= Land reform in Albania =

Albania has gone through three waves of the land reform since the end of World War II:
- In 1946, the land in estates and large farms was expropriated by the communist government and redistributed among small peasants;
- In the 1950s, the land was reorganized into large-scale collective farms;
- After 1991, the land was again redistributed among private smallholders.

== Background ==
At the end of World War II, the farm structure in Albania was characterized by high concentration of land in large farms. In 1945, farms larger than 10 ha, representing numerically a mere 3% of all farms in the country, managed 27% of agricultural land and just seven large estates (out of 155,000 farms) controlled 4% of agricultural land, averaging more than 2,000 ha each, compared to the average farm size of 2.5 ha at that time.

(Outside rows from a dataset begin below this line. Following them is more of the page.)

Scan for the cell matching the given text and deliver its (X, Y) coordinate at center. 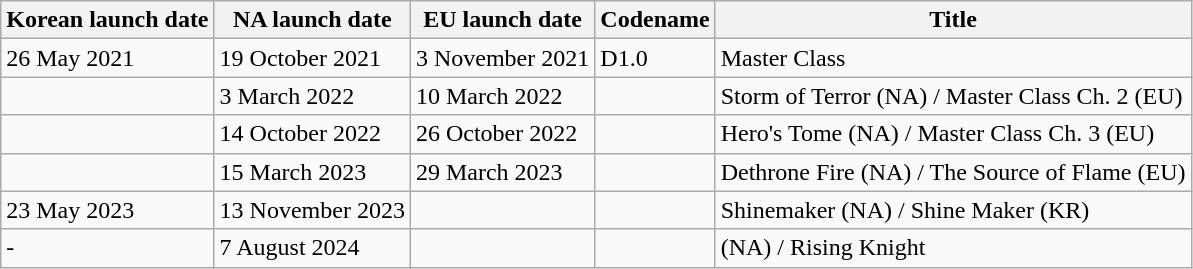
26 October 2022 (502, 134)
(NA) / Rising Knight (953, 248)
13 November 2023 (312, 210)
Dethrone Fire (NA) / The Source of Flame (EU) (953, 172)
NA launch date (312, 20)
7 August 2024 (312, 248)
14 October 2022 (312, 134)
29 March 2023 (502, 172)
Master Class (953, 58)
EU launch date (502, 20)
Shinemaker (NA) / Shine Maker (KR) (953, 210)
D1.0 (655, 58)
Hero's Tome (NA) / Master Class Ch. 3 (EU) (953, 134)
- (108, 248)
3 March 2022 (312, 96)
Title (953, 20)
Storm of Terror (NA) / Master Class Ch. 2 (EU) (953, 96)
Korean launch date (108, 20)
Codename (655, 20)
26 May 2021 (108, 58)
19 October 2021 (312, 58)
15 March 2023 (312, 172)
23 May 2023 (108, 210)
10 March 2022 (502, 96)
3 November 2021 (502, 58)
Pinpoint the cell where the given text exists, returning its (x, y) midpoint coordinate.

== Land-to-the-tiller reform ==
The first post-war constitution of independent Albania (March 1946) declared that land belonged to the tiller and that large estates under no circumstances could be owned by private individuals (article 10). The post-war land reform of 1946 redistributed 155,000 hectares (40% of the land stock) from 19,355 relatively large farms (typically larger than 5 hectares) to 70,211 small farms and landless households. As a result, the share of large farms with more than 10 hectares declined from 27% of agricultural land in 1945 to 3% in 1954. By 1954, more than 90% of land was held in small and mid-sized farms of between 1 hectare and 10 hectares.

== Collectivization reform ==
The distributive effects of the post-war land reform were eliminated by the collectivization drive of the late 1950s-early 1960s, and by 1962 less than 18% of agricultural land had remained in family farms and household plots, while the rest had shifted to Soviet-style collective and state farms). By 1971, independent family farms had virtually disappeared and individual farming survived only in household plots cultivated part-time by cooperative members (approximately 6% of agricultural land).

== Privatization reform ==
The post-communist land reform begun in 1991 as part of the transition to the market was in effect a replay of the 1946 land reform, and the arable land held in cooperatives and state farms was equally distributed among all rural households without regard to pre-communist ownership rights.

Contrary to other transition countries in Central and Eastern Europe, Albania adopted a distributive land reform (like the CIS) and did not restitute land to former owners. The post-communist land reform of the 1990s was accompanied by special land privatization legislation, as Albania was the only country outside the former Soviet Union that had nationalized all agricultural land (in stages between 1946 and 1976).